Investigating the determinants of performance in machine learning for protein fitness prediction.
Journal:
Protein science : a publication of the Protein Society
Published Date:
Aug 1, 2025
Abstract
Machine learning (ML) has revolutionized protein biology, solving long-standing problems in protein folding, scaffold generation, and function design tasks. A range of architectures have shown success on supervised protein fitness prediction tasks. Nevertheless, in the absence of rational approaches for evaluating which architectures are optimal for specific datasets and engineering tasks, architecture choice remains challenging. Here, we propose a framework for investigating the determinants of success for a range of ML architectures. Using simulated (the NK model) and empirical fitness landscapes, we measure sequence-fitness prediction along six key performance metrics: interpolation within the training domain, extrapolation outside the training domain, robustness to increasing epistasis/ruggedness, ability to perform positional extrapolation, robustness to sparse training data, and sensitivity to sequence length.
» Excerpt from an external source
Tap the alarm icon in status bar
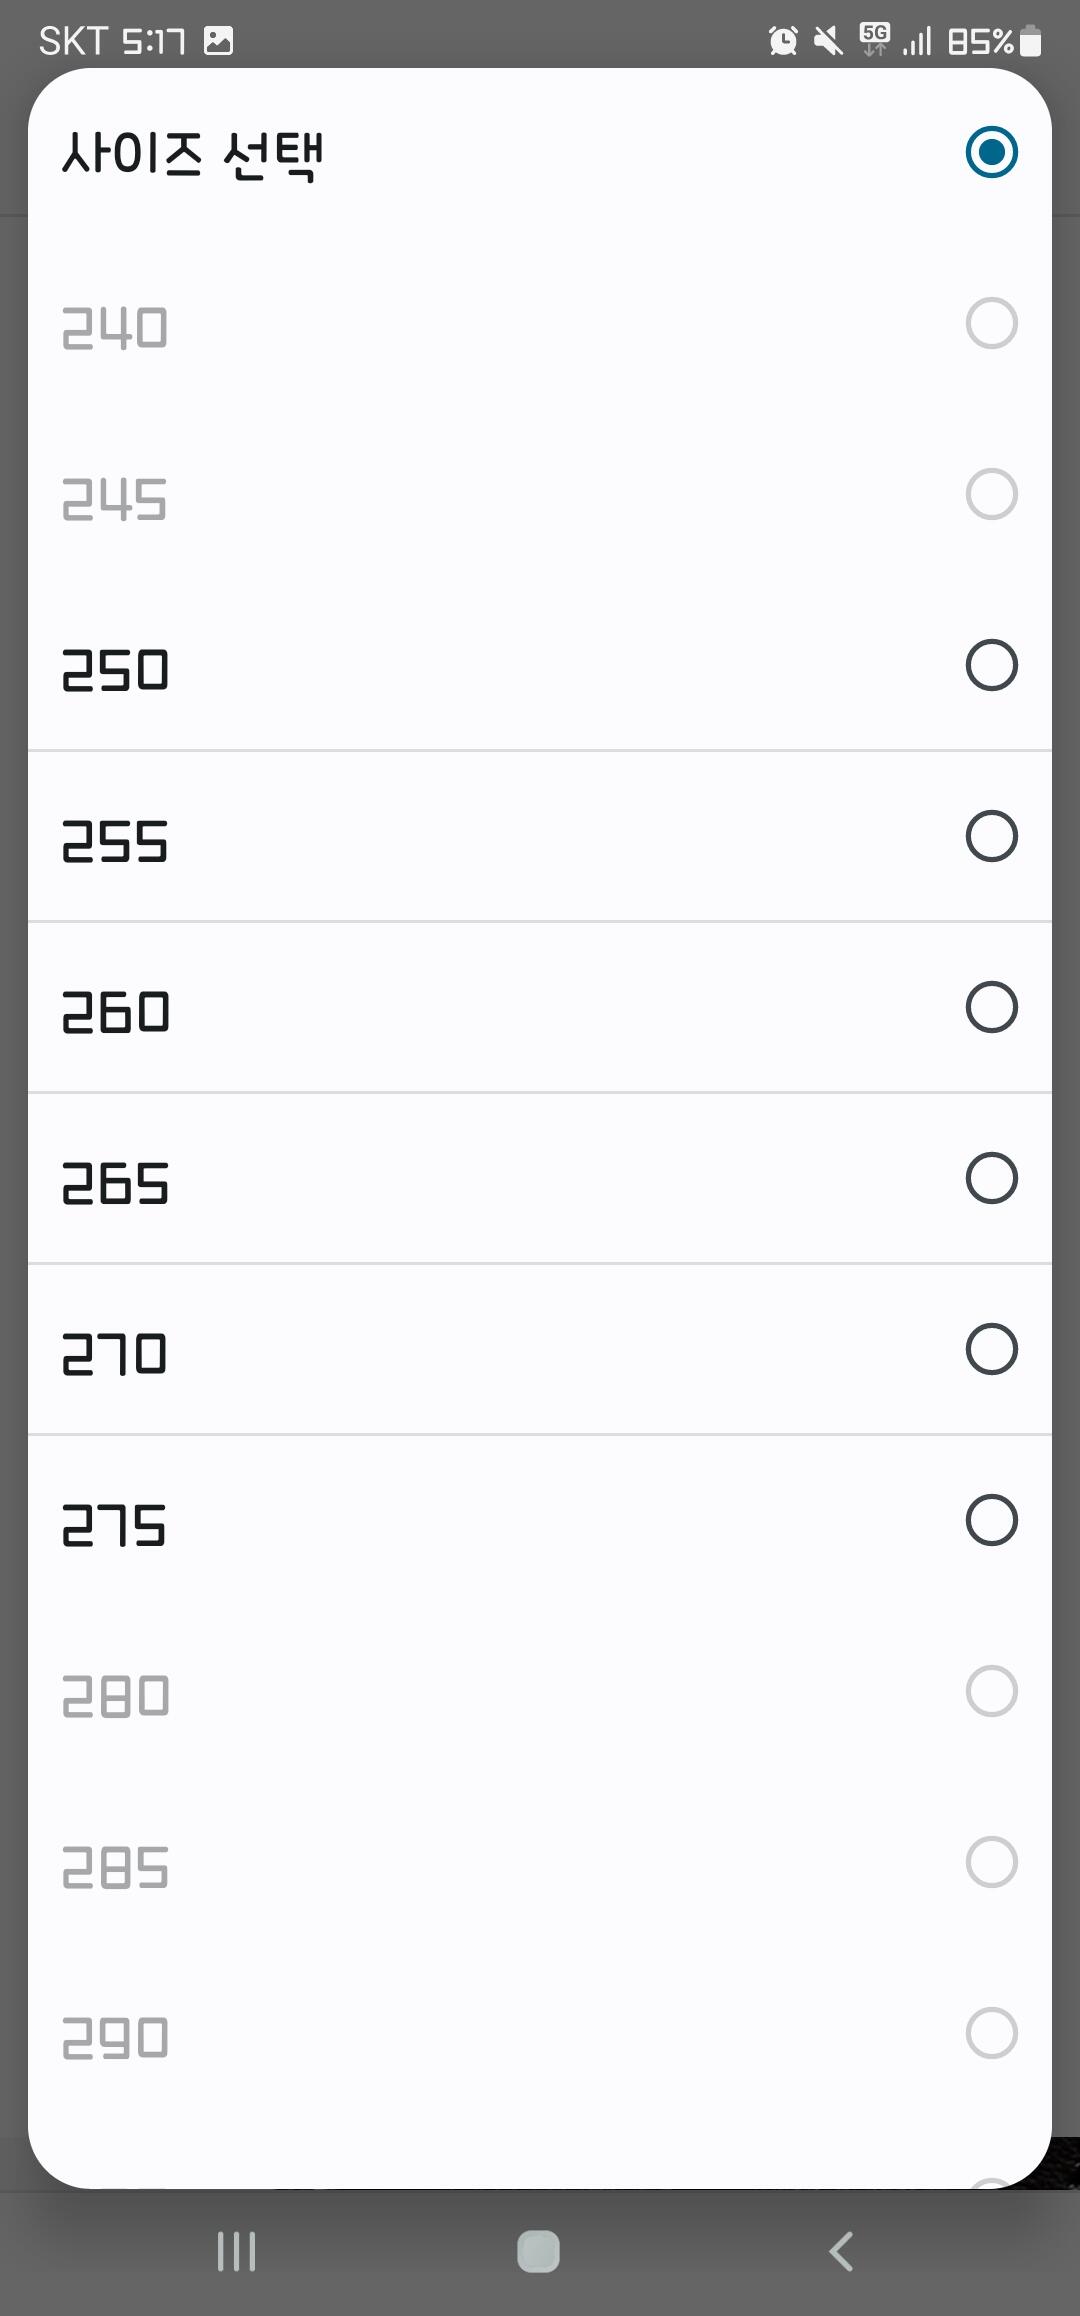The width and height of the screenshot is (1080, 2316). 783,41
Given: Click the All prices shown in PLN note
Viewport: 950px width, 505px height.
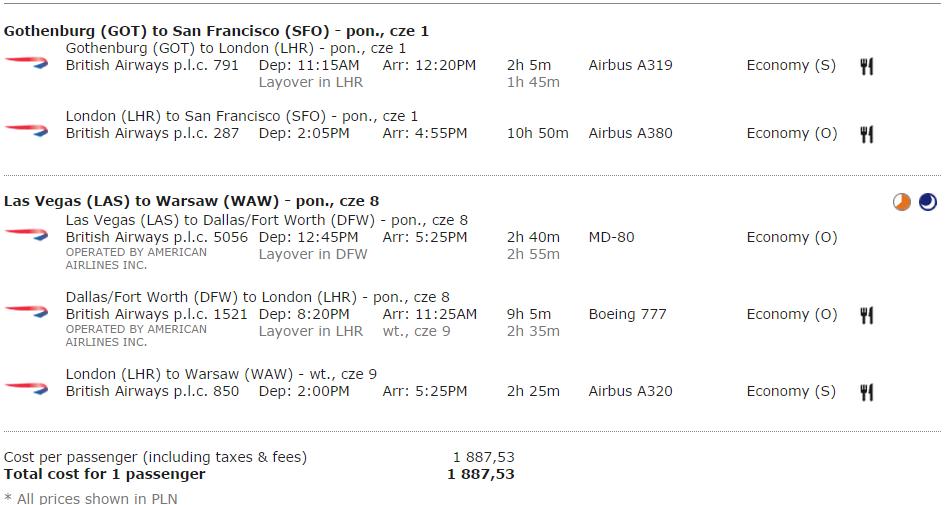Looking at the screenshot, I should click(91, 498).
We show that architectural differences between algorithms consistently affect performance against these metrics across both experimental and theoretical landscapes. Moreover, landscape ruggedness emerges as a primary determinant of the accuracy of sequence-fitness prediction. Our methodology and results provide a rational strategy for experimental data sampling, model selection, and evaluation rooted in fitness landscape theory-one that we hope will advance sequence-fitness prediction accuracy, with implications for protein engineering and variant functional prediction.